- **About this task**: Word for word, return each entry that follows, with every image removed.

(Records from a collection)
* * * * * * * * *

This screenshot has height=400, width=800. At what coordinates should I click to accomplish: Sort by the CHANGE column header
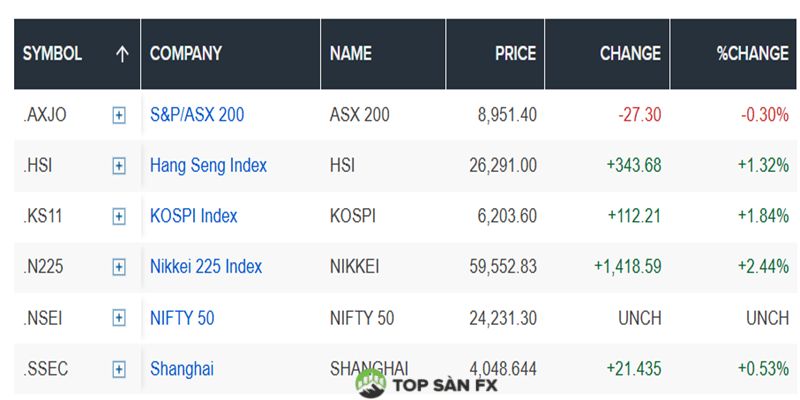coord(630,54)
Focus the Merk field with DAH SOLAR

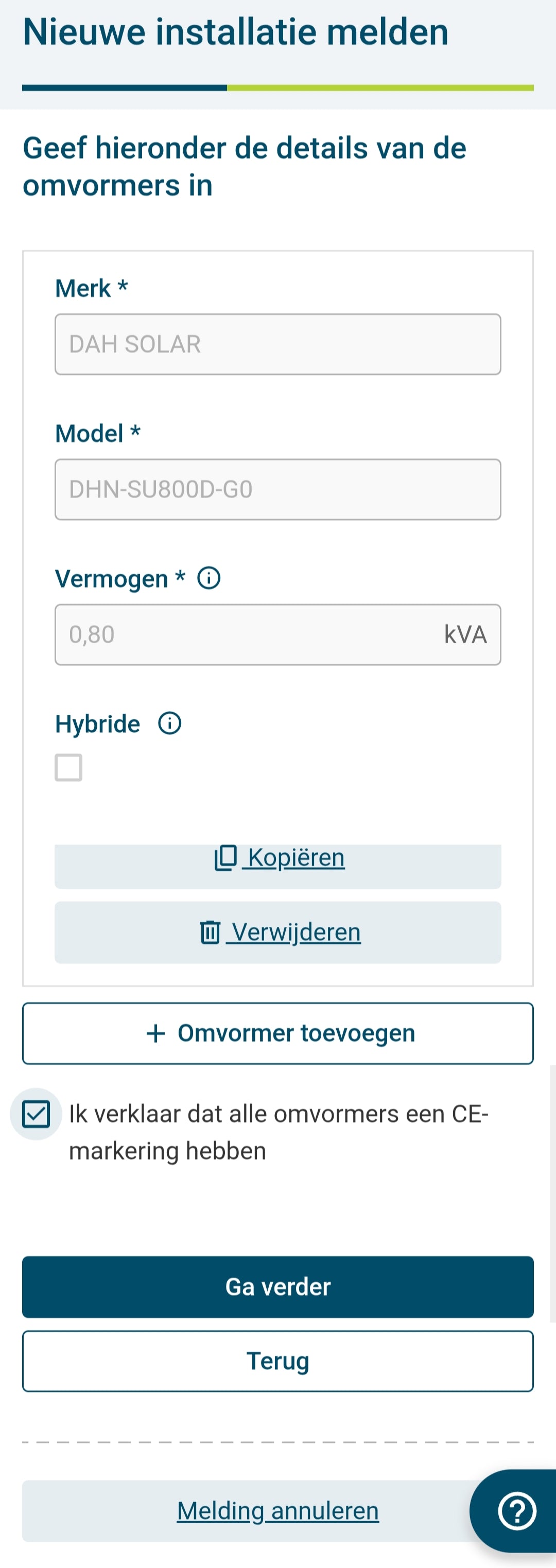277,344
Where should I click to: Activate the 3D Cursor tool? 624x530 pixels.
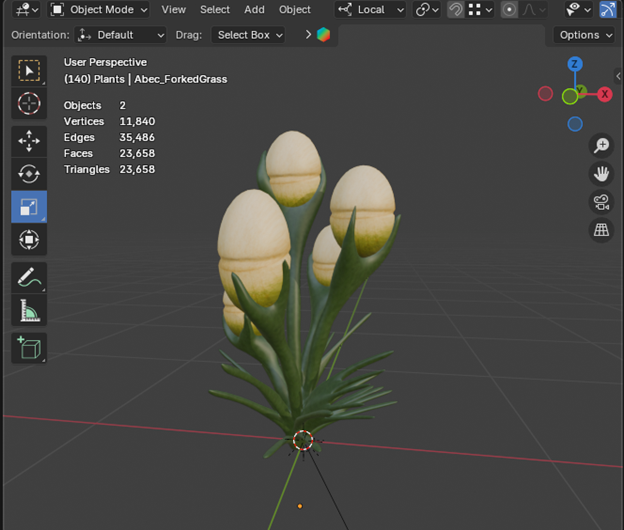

* * * * * * * * *

- **The completed task**:
This screenshot has height=400, width=800. At what coordinates should I click to accomplish: Sort by the CHANGE column header
coord(630,54)
Focus the Merk field with DAH SOLAR

277,344
Where should I click to: Activate the 3D Cursor tool? 624x530 pixels.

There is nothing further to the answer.